1849 : s. Jean, s. Jean Baptiste, s. Pierre (Newman)

S. Jean, s. Jean Baptiste, s. Pierre (Newman 1849)

John Henri Newman (1801-1890) est anglican jusqu'en 1845, catholique ensuite.Sa quatrième conférence aux protestants et aux catholiques est une méditation sur la pureté et l'amour, avec l'exemple des saints Jean, Jean Baptiste et Pierre.

Jean :

Jean est « l'apôtre vierge [...] La prérogative spéciale de la chasteté lui fit trouver plus d'amour, parce qu'ayant été choisi par Notre-Seigneur, à cause de sa virginité, il resta vierge toute sa vie.

C'est celui qui, dans sa jeunesse, avait exprimé le désir de boire avec Notre Seigneur d'amertume[1].

C'est lui qui vécu longtemps dans un pays lointain, qui fut enfin mené à Rome, plongé dans de l'huile bouillante[2], et ensuite exilé sur une île lointaine[3] où il finit ses jours. »[4]

Jean et Jean le Baptiste :

Jean Baptiste « fut ermite dès son enfance, puis apôtre d'un peuple déchu, et enfin martyr. [...]

Oh ! Comment serait-il possible de concevoir dignement la sainteté de ces deux grands serviteurs de Dieu ! [...]

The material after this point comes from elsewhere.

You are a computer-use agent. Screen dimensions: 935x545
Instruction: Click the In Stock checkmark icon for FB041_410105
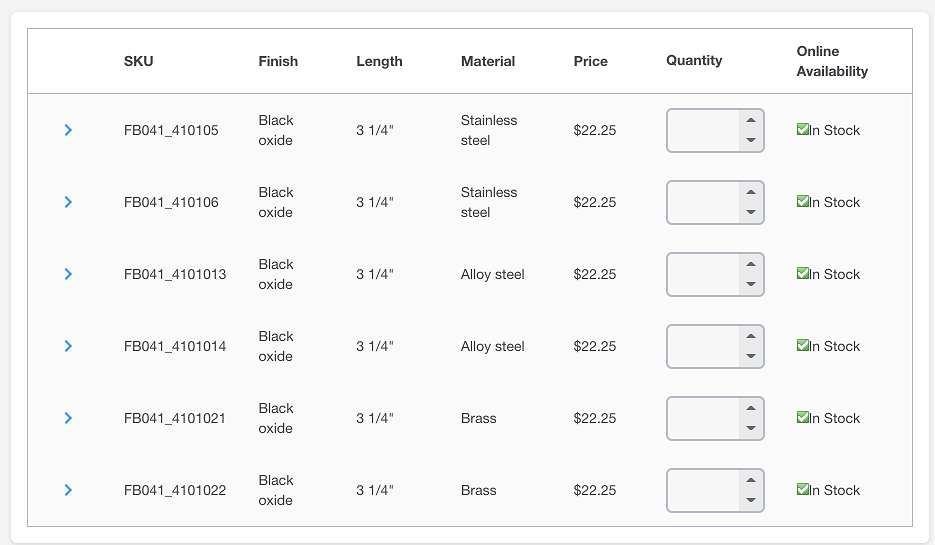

La grâce toute puissante de Dieu domina chez eux la révolte de la raison, la perversité des sentiments, le désordres des pensées, la fièvre des passions, les illusions des sens. Ils vécurent dans un monde à eux, uniforme, serein, calme ; ils vécurent dans des visions de paix, en communion avec le ciel, dans l'anticipation de la gloire.

S'ils parlèrent au monde au dehors en qualité d'apôtres ou de confesseurs, ils s'adressèrent à lui comme du fond d'un sanctuaire sacré, sans se mêler à lui, alors même qu'ils lui faisaient entendre leurs paroles ; c'était comme "une voix criant dans le désert". »[5]

Jean et Pierre :

« Celui qui a renié son Seigneur brille d'une manière toute spéciale par son amour pour lui. Cet amour de Jésus-Christ, débordant avec impétuosité et abondance en amour pour ses frères, le fit choisir comme premier pasteur du troupeau :

"Simon, fils de Jean, m'aimez-vous plus que ne font ceux-ci ?"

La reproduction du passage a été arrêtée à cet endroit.